我是一个某些生活方式与这个社会有些脱节的人,不喜欢开车,没有智能手机,家里没有网络。单身的我毕业几年后在房价低时贷款买了套房子,从家里搬出来自己住,过起了快乐单身汉的生活,每天回到家不是面包就是泡面,然后电视看到睡着。今天坐在公交车上正想着是否需要换换口味,到楼下的市场买份炒面吃,这时电话响了,我一看,是我哥们张楠打来的,张楠跟我是从小玩到大的朋友,他家是做生意的,从小家境优越,上学时学习不上心,玩心很重,总跟社会人混在一起,按道理我们是生活在不同轨迹的人,但可能因为我们是从小到大的伙伴,可能他的朋友中缺一个像我这样的,加上我们骨子里有很多共同之处,我们竟然是死党,他老爸每次见到我就说,张楠就交了你这么一个正经的朋友,他就在边上嘿嘿笑。这个点他给我打电话,不用说一定是找我出去玩。我接通电话,“又找我上哪喝呀”,“聪明,知道我找你干嘛,不过今天是带你去新开的芭芭拉迪吧玩”,“怎么不找你那些狐朋狗友,带我去就像带个闷瓜似的,有啥意思”,“大爷我最近转性了,就爱带闷瓜去玩,别墨迹了,我已经在你家等你了,快点回来。”这家伙有我家钥匙,每当被他老爸老妈臭骂的时候就躲到我家,等风平浪静了再回家。
我回到家推门一看,张楠正躺在沙发上一边啃面包一边看电视呢,我说“不是出去吃吗,怎么还啃上面包了?”“你怎么不说你冰箱里只有这破面包呢,我要不是饿的不行,会吃你这垃圾食品?”“干嘛饿成这样”“别提了,我爸让我陪着市电视台的几个记者去我家东平镇那个厂子去采访,这一路给我累的呀,回来后晚上这几个记者都说晚上有事不吃饭了,收了红包就散了,累的我连吃饭的劲都没有了,散伙的地方正好在你家楼下,我就直接上楼了”。我现在听到电视台这几个字就特别敏感,想到电视台的那个她能不能下午去了呢,刚想问张楠下午去的记者都长什么样,又一想从微博上她和别人的对话来看,她应该是生活频道的,去张楠家厂子采访的应该是经济频道的,估计不能是。
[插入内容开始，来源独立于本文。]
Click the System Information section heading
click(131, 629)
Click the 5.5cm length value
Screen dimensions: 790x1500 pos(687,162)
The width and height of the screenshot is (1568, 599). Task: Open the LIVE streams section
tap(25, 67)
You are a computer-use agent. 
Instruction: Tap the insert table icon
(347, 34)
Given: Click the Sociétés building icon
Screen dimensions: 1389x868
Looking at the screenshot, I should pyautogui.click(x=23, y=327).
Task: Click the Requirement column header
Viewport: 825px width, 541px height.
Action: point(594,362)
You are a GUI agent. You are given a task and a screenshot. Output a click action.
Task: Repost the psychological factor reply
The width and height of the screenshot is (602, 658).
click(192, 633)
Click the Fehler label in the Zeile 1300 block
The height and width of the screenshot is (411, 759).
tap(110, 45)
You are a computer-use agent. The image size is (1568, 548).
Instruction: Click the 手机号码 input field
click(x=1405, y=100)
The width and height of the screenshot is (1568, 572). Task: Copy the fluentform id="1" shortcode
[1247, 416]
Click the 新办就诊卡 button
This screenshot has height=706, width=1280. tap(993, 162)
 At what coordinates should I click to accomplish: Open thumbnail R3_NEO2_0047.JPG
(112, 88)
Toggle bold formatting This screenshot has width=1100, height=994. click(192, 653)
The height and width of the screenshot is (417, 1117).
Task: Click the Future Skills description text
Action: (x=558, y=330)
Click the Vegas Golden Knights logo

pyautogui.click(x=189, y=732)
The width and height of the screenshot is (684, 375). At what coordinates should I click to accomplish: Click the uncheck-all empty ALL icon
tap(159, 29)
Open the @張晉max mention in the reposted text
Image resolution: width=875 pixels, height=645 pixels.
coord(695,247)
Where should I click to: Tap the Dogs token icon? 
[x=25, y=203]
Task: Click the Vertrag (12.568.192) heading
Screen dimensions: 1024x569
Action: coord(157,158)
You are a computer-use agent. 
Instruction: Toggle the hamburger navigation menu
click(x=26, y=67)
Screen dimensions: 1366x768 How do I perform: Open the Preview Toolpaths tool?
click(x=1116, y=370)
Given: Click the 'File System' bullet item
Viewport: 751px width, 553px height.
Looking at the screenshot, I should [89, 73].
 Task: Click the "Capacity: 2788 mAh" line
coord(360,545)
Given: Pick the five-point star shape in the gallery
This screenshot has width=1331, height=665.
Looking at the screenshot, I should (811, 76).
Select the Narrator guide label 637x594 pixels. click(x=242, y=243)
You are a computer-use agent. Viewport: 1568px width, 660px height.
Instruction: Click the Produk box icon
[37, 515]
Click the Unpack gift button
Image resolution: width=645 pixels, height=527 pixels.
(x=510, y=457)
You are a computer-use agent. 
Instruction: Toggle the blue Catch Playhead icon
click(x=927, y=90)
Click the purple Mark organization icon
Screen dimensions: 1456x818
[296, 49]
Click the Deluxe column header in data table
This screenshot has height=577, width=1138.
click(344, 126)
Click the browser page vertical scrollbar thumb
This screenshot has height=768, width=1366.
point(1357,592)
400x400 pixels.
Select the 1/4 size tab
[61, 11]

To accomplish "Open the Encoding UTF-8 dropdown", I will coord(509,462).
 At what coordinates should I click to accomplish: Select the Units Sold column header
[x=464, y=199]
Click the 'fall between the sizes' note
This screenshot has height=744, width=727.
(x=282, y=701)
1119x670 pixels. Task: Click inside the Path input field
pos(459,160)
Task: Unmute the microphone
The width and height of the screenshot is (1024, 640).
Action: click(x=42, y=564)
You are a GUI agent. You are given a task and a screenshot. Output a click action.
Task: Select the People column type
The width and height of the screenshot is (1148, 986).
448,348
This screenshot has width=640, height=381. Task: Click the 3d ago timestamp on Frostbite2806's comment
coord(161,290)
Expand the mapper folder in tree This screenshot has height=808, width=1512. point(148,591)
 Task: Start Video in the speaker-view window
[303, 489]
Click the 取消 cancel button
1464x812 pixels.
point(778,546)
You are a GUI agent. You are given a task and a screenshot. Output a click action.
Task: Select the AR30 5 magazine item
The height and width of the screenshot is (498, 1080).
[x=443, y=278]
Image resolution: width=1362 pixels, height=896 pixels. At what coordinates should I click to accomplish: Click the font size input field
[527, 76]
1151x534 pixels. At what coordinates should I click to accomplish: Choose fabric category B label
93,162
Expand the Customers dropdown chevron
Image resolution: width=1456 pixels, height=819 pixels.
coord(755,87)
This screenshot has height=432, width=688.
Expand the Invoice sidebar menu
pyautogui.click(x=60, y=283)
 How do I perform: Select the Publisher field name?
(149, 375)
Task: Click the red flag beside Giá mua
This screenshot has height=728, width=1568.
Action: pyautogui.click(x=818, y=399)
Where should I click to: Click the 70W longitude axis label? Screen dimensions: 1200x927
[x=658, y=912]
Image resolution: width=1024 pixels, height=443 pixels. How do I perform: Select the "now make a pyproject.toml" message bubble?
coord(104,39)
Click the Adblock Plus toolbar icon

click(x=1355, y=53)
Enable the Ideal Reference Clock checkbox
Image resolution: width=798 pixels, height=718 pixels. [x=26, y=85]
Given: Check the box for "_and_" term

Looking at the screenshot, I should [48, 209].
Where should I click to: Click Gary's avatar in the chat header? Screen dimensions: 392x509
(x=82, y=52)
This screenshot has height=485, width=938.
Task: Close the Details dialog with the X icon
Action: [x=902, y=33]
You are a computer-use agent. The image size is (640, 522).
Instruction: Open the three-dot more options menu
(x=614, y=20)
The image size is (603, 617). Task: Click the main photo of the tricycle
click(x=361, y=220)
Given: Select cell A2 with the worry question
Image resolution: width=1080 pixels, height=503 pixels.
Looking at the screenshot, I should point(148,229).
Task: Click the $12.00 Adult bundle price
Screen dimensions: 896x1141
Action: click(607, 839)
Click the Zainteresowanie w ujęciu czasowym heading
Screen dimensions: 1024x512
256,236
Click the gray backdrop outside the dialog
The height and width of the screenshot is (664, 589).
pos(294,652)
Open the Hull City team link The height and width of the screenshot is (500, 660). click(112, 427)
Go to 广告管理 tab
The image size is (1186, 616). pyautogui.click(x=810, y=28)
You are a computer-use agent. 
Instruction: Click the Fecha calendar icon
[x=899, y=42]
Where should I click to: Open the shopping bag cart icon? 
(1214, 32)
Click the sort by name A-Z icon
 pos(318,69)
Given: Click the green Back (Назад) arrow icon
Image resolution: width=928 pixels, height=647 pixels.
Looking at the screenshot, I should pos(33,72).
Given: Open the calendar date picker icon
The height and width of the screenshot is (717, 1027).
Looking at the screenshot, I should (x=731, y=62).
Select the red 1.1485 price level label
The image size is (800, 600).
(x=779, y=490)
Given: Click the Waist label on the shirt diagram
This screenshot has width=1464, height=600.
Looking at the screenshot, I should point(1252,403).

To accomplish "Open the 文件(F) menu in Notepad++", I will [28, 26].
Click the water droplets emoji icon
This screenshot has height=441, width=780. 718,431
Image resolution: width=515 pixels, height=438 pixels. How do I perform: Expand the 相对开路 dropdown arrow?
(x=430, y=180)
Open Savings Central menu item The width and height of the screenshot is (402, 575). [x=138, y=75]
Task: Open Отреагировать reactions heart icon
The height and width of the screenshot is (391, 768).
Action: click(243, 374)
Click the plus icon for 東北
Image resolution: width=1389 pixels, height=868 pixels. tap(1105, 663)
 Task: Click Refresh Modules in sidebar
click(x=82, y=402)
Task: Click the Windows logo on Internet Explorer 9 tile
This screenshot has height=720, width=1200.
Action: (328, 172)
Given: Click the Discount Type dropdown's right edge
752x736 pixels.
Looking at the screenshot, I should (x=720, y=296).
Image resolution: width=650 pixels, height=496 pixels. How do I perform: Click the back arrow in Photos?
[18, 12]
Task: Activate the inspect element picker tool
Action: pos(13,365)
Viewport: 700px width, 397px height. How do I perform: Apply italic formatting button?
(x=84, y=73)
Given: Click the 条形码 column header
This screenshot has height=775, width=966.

便问他“既然这么累了为什么晚上还要去蹦迪,在家睡一觉多好”。张楠不好意思地嘿嘿一笑“昨天和一个新认识的妹妹约好了去蹦迪,又不好爽约,另外她是个电视台主持人,也算有点内涵,我合计带上你不是给我充充场面嘛”,“拉倒吧,我这小科员能充啥场面,穷的兜比脸都干净”不过我对电视台这三个字产生了浓厚的兴趣,忙问道“哪个电视台的”,“市台的”,“哪个频道的”,张楠朝电视屏幕努努嘴,“就是她”。我一看电视里正放着的是本市新闻,一男一女两个主持人在播报新闻,那个女的叫小枫,从电视上看长得挺有气质的,我逗张楠“行呀,品位提高了呀,不跟你那些阿猫阿狗扯了,改成爱上女主播了,不过女主播们档次都高,就怕你hold不住呀”,“我又没说要怎么怎么地,有啥hold住hold不住的,我就想换换口味”,“拉倒吧,别让人把你当口味换了”,“这年头,谁换谁不一样呢,话又说回来,这妞是不是挺有气质,台风超赞吧”,“又不是你的,在那自己美的鼻涕泡都出来了干啥”,“别扯淡了,你也先吃几口面包吧,晚上十点钟才去呢”,“干嘛去那么晚”,“说你是闷瓜,你还真是闷瓜,迪吧十点钟才开始进入高潮呢”。我赶忙打开一袋面包吃起来,吃完又听他闲扯了些今天领记者采访的趣闻,看着电视里无聊地相亲节目,不知不觉中就到了十点,我们下楼打了车直奔芭芭拉迪吧。
一到地方,我才知道这个芭芭拉迪吧原来是由以前的七彩洗浴中心改造的,当年七彩洗浴中心可是本市最高档的洗浴中心,里面环境非常好,每天晚上门口停满了好车,可是因为一次群体斗殴事件,被有关部门查封了,从此就再也没开过,没想到今天变成了迪吧。芭芭拉迪吧门口的装饰倒挺有特点,是一个巨大的狮子头,狮子张着大嘴迎接大家进入,我心想这个老板可够张扬的。迪吧内部装修倒很正常,迪吧共两层,二楼是那种天井式结构,一楼大厅一些散台围着一个中心舞台,二楼是包房,每个包房都是玻璃隔开的,玻璃用黑纱帘与外界隔开,若隐若现的,从每个包房里可以直接看到一楼中心舞台。整个迪吧可能是时间还早的缘故吧,比较安静,灯光也比较柔和,中心舞台上一个女歌手再唱着一首经典英文老歌,客人们也都安静地坐着或听歌或喝着小瓶啤酒,和我想象中黄赌毒俱全乌烟瘴气的迪吧形象不太相符。张楠先让我上楼上的包间去坐着,他去门口等待他朋友,我直接上二楼包房等着他们,屋里一股浓浓的烟味,我把门打开放一放,然后把纱帘打开点,透过纱帘可以看到一楼中心舞台和周围的散台,我观察了一下,来迪吧的人并不都是我印象中的年轻人,有很多四十多岁的中年人,穿着有奇装异服的,有职业西服的。我试着在里面找,看有没有熟悉的面孔,果然在最靠近舞台的散台桌边看到了王梦琳,王梦琳是市政府办综合处的,专门给市领导写材料的,因为工作关系有过接触,在我的印象里她文文静静的,总穿着职业小西装,戴个小黑框眼镜,扎个马尾辫,见人就微微一笑,典型的ol形象,今天也穿着她那职业小西装,但黑框眼镜不见了,头发披在肩上,手里拿着小瓶啤酒,和同来的女伴两人一边听歌,一边对饮,身体也随着音乐的节奏晃动。一看那装束就是下班后直接来的,现在的样子配上迪厅里的歌曲,倒是别有一番韵味。